映画やテレビで時代劇の凋落が言われてもう久しいけれど、大きな理由は悪役がいなくなったことではないか。そんなふうに考えたのは、アメリカのビデオ・レーベル「クライテリオン」が座頭市の全集を出したのを機にすべての作品を見通したからだ。

シリーズの第1作『座頭市物語』(三隅研次監督)は1962年制作。勝新太郎によって時代劇に初めて登場した盲目のヒーローはこのとき、天地茂扮する平手造酒とほとんど恋愛のような交わりの果てに対決して斬り伏せる。

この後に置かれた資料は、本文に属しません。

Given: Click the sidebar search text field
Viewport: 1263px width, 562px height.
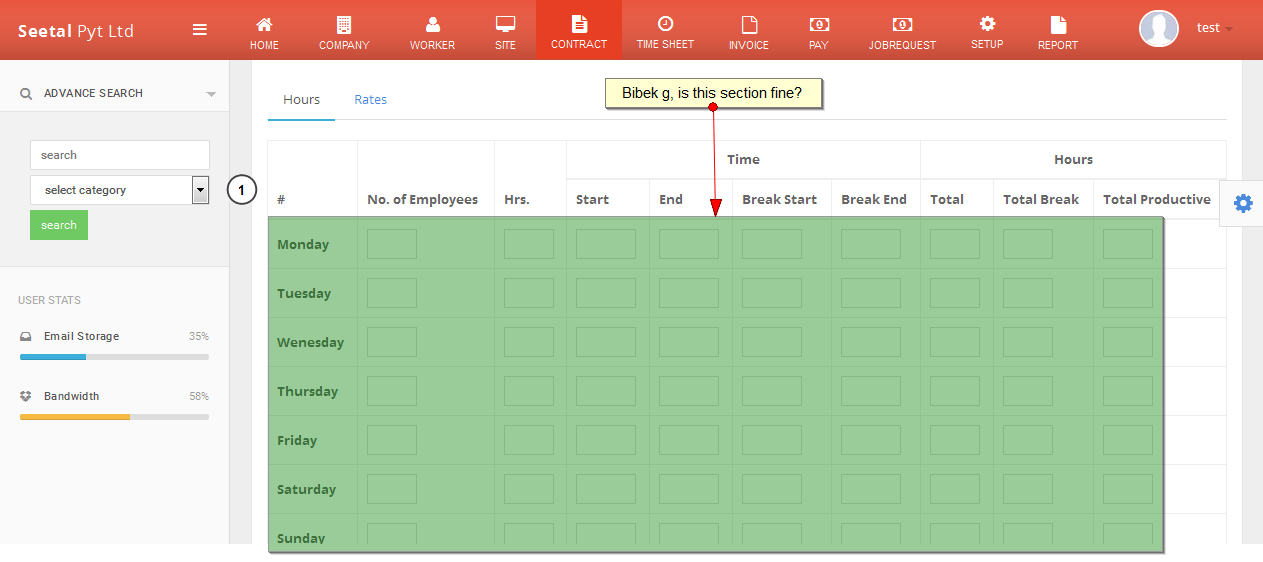Looking at the screenshot, I should 119,155.
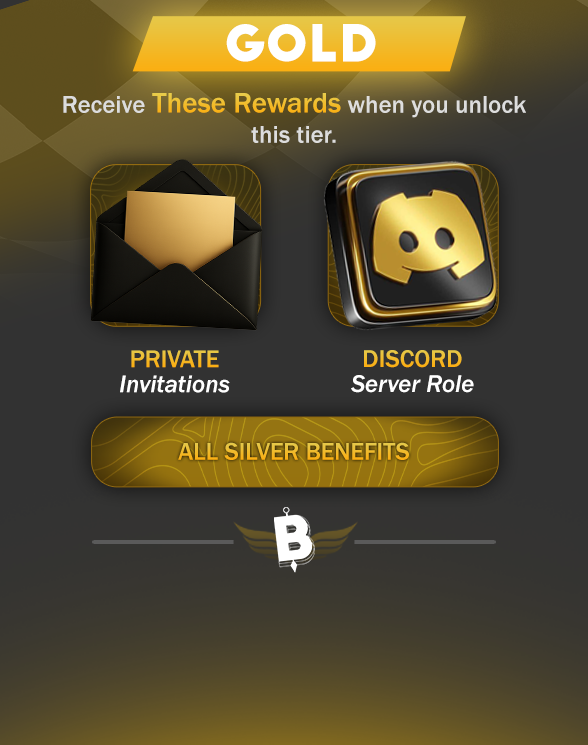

以後、実兄の城健三郎(若山富三郎)や、平幹二朗、成田三樹夫、佐藤慶、三国連太郎、近衛十四郎……といった錚々たる敵役を相手に剣戟シーンの盛り上げを図るが、やがて座頭市が輝きを増すにつれて人材不足が露呈していく。

第20作『座頭市と用心棒』(岡本喜八監督、1970年)ではなんと、黒澤明監督が世に送り出した三船敏郎の用心棒を起用するという禁じ手にもおよび、興行的には成功したものの、ともにヒーローのふたりは生死のやりとりができず決闘中にいきなり刀を収めてしまう結果に。

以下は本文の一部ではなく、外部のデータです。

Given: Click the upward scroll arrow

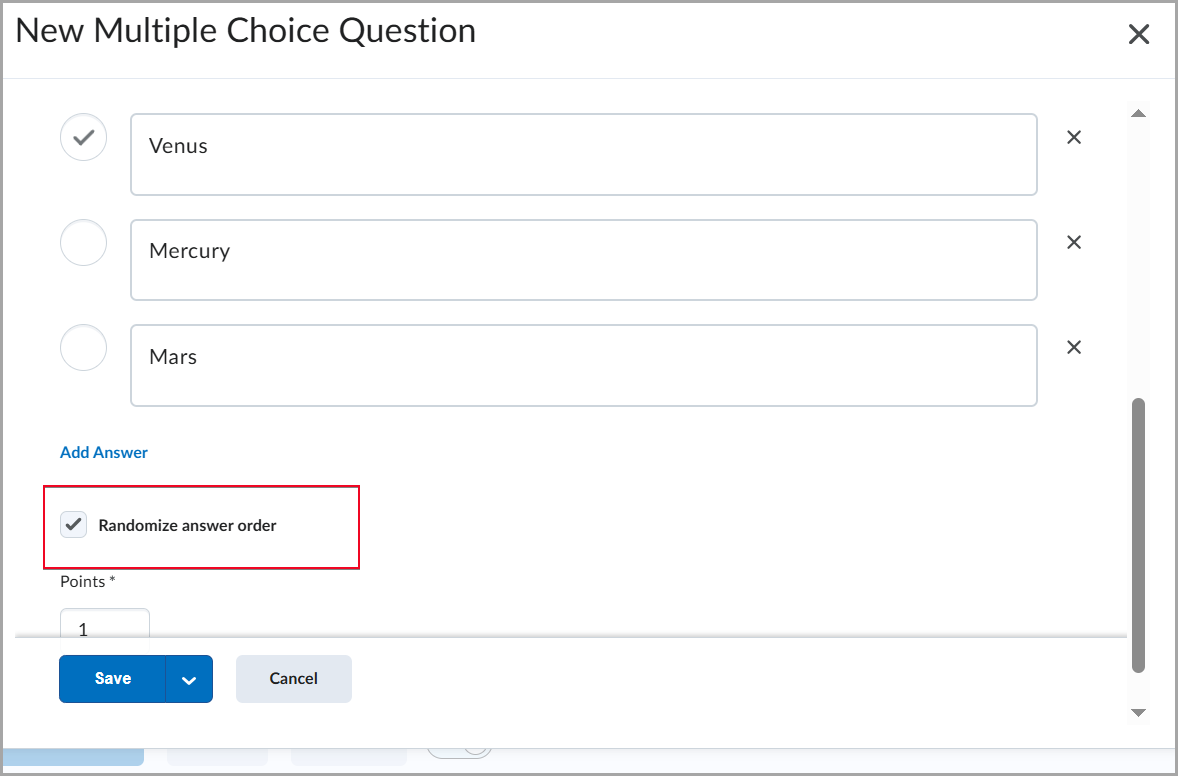Looking at the screenshot, I should click(1139, 112).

こうして、つぎの第21作目『座頭市あばれ火祭り』(三隅研次監督、1970年)となり、勝は新境地をめざして脚本にも取り組む。敵役に迎えられたのは仲代達矢だが、おそらく脚本のせいだろう、なんのために座頭市をつけ狙うのか意味不明のままあっさり討たれる。仲代はやはり、三船の用心棒のライヴァルのほうが適任だ。ところが、この作品にはもうひとり、盲目の闇公方なる黒幕が登場する。

この不気味な人物に扮した森雅之は、『安城家の舞踏会』(吉村公三郎監督)、『羅生門』(黒澤明監督)、『浮雲』(成瀬巳喜男監督)などの名演技に見られるとおり、気品をまといながらだらしない男の役をやらせたら右に出る者がないけれど、そんな軟派の俳優が意外にも凄まじい悪の魅力を発散させたのだ。勝もよほど歓喜したのか、闇公方との絡みの場面が野放図なまでに拡大していき、ついに座頭市はあっと驚く空前絶後の技を繰り出して斃す……。

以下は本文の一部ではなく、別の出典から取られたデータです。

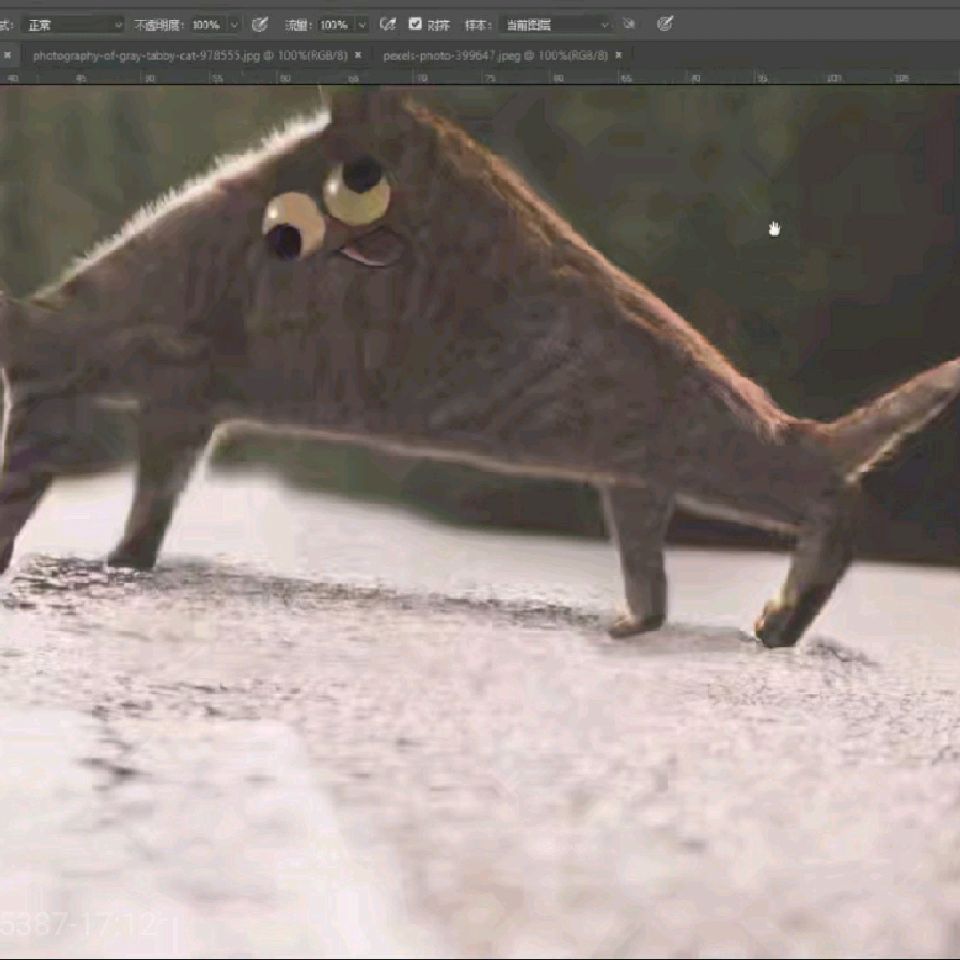Enable the airbrush icon after the flow field
Viewport: 960px width, 960px height.
388,24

私見ではこの作を最後のピークとして、悪役の払底を補えないままシリーズは尻すぼみとなり、全25作をもって幕を閉じる(のちに、勝新太郎自身から北野武までの手になる単発のリメークあり)。同じ時期に山田洋次監督『男はつらいよ』のほうは、渥美清扮するフーテンの寅さんの恋の相手となるマドンナ役で話題をつくりながら順調に回を重ねていったのとは対照的だ。つまりは、美女よりも悪役のほうがずっと稀少なのだろう。もはや絶滅危惧種と言うべきか。

もしこれから時代劇の本格的な再興をめざすなら、イケメンなんぞの起用ではなく、しっかりと悪役を育成することが必要条件だろう。それは何も芸能の世界にかぎった話ではないかもしれない。今日、政界や財界を眺めたところで悪役らしい悪役の不在が日本のエネルギーを削いでいるのではないか。世間のぬるま湯にカツを入れ、未来に向けての座標軸を照らすためにも、健全な悪役(言葉の矛盾だろうか?)の復権こそが待たれる!

いや、熱弁をふるっている場合ではなかった。かく言うわたしの鏡に映る顔つきも、この歳にしてとりとめなく、およそ悪役の面構えからほど遠いのはどうしたわけだろう。